ConocoPhillips' core Permian basin business is “an asset that keeps getting better and better” and is set to grow production about 7% annually through 2032, said executive vice-president Nick Olds.
Speaking to analysts and investors at Houston-based ConocoPhillips’ investor day meeting Apr. 12, Olds—who oversees the company’s operations in the US Lower 48—said the company’s roughly 910,000 acres in the Delaware and Midland basins are expected to generate about $45 billion in free cash flow through 2032, assuming a $60/bbl price for West Texas Intermediate.

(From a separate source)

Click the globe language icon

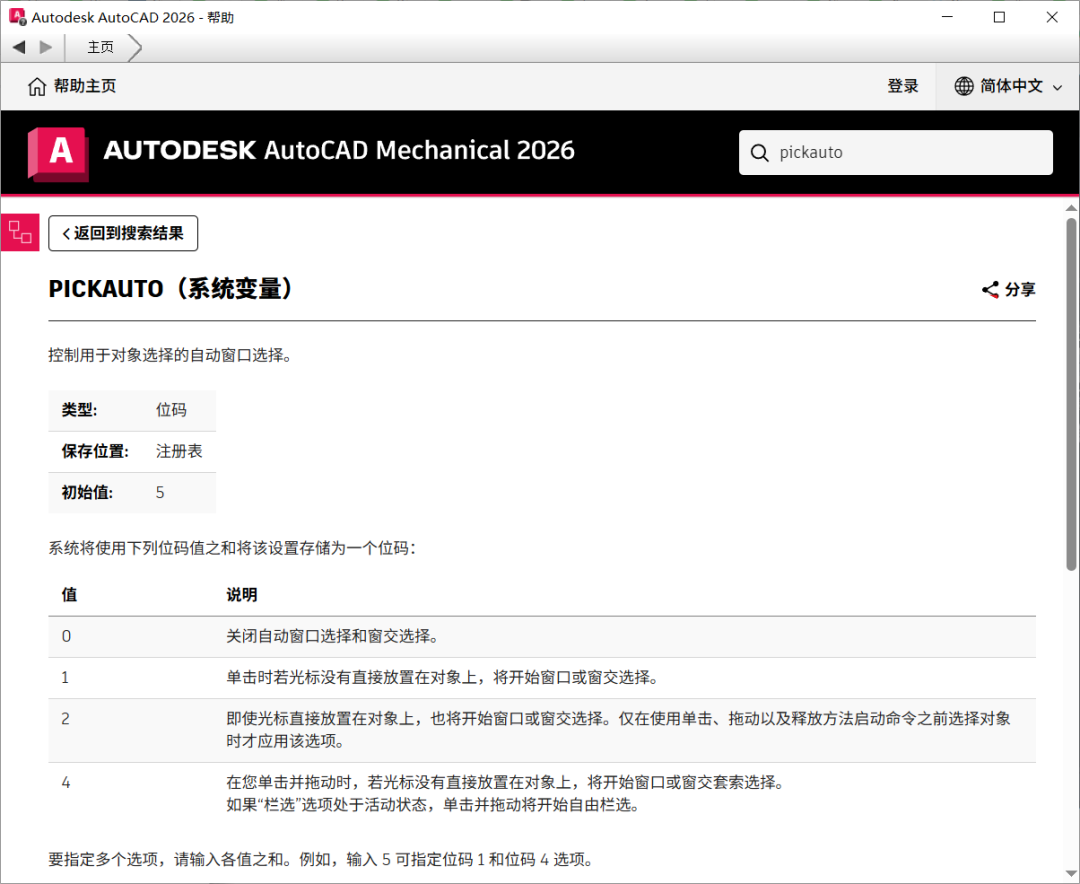963,86
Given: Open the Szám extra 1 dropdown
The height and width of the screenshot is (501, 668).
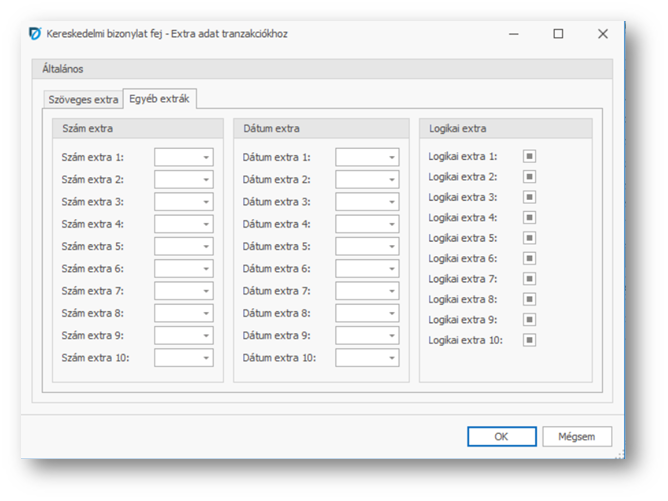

In the Permian, the Delaware basin will be the primary growth engine, Olds said. Key to putting up high-single-digit growth in coming years will be taking advantage of operational efficiencies: Since 2019, ConocoPhillips’ equivalent bbl/ft drilled has grown about 30%. The Midland basin, which accounts for about one-third of ConocoPhillips’ inventory, is set to grow more slowly.
Addressing the idea that ConocoPhillips could be investing more in growing its Permian output, executive vice-president Dominic Macklon said the company is looking for the portfolio sweet spot between shorter-cycle projects and low-decline areas around the world. ConocoPhillips is prizing predictability over production, he said.
“We believe it’s very important and valuable to maintain diversity in our portfolio,” Macklon said. “We want to maintain that balance.”
During the extended presentation—headlined by a forecast of at least $115 billion in free cash flow by 2032 and $10 billion in average annual capital expenditures—the company provided the following North America development plan guidance:
- In Alaska, ConocoPhillips will drill 65 new wells in existing Coyote and Nuna projects at a project cost of about $1 billion annually. Work will be a combination of infill drilling and step-out pads and will aim to add 40,000 boe/d at peak production. In the Willow project—approved by the Biden administration early this month but facing lawsuits—the company plans to spend $7-7.5 billion by 2028 before first oil in 2029 (OGJ Online, Apr. 3, 2023). Senior vice-president Andy O’Brien said the company expects to then quickly reach peak production of 180,000 boe/d.
- In the Montney formation in Alberta, ConocoPhillips plans to add a second rig in 2024 and run one continuous frac crew. Over time, O'Brien said, that business could grow production by about 100,000 boe/d over the next decade from a base of about 30,000 boe/d in 2023.
- In the Surmont oil sands, where ConocoPhillips’ production hit a record 80,000 boe/d in second-half 2022, the company will this year drill its first new pad since 2016. The company’s cost of supply is expected to be less than $15/bbl.
Shares of ConocoPhillips (Ticker: COP) were changing hands around $108 in midday trading Apr. 14. Shares closed at $106.76 the evening prior to release of the 10-year plan and have lost about 8% of their value over the past 6 months.